Problem statement
Within the entries below, every line containing "computer" is to be copied.

Input records
__________

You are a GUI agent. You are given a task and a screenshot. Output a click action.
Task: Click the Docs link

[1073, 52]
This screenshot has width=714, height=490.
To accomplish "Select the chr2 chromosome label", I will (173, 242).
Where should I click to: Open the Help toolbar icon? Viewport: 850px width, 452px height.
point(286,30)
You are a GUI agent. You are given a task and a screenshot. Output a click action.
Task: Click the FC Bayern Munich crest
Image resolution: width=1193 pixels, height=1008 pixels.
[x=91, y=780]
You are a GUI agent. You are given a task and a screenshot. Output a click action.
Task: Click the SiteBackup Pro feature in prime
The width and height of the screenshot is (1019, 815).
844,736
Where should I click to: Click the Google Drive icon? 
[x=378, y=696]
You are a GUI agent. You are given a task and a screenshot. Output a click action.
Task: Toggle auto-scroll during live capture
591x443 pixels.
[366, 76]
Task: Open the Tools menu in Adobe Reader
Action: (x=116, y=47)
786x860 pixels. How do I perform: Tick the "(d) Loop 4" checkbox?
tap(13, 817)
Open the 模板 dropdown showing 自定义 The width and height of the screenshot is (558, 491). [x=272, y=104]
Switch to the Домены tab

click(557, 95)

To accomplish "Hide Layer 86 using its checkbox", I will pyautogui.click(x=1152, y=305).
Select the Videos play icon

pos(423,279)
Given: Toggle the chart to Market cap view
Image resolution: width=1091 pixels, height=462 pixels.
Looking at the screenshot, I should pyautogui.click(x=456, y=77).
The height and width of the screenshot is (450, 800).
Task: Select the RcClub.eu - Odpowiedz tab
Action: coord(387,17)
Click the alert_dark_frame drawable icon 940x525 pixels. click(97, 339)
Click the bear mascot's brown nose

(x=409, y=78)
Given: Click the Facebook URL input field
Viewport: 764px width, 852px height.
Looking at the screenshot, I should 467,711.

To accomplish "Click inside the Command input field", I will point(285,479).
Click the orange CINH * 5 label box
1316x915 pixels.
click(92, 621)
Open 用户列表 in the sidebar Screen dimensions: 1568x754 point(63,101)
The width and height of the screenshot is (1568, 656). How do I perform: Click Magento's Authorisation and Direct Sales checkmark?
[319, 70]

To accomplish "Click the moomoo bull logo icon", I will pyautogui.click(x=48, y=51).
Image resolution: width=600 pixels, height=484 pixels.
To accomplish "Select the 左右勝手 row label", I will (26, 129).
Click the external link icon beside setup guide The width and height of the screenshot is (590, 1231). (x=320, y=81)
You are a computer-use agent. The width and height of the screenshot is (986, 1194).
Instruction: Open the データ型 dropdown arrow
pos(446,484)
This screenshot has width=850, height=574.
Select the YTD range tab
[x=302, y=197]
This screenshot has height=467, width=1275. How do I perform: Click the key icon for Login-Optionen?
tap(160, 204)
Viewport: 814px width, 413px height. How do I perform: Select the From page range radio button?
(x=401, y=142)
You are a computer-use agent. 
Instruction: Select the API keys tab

__________

Problem solution
You are a computer-use agent. The width and height of the screenshot is (986, 1194).
You are a computer-use agent. 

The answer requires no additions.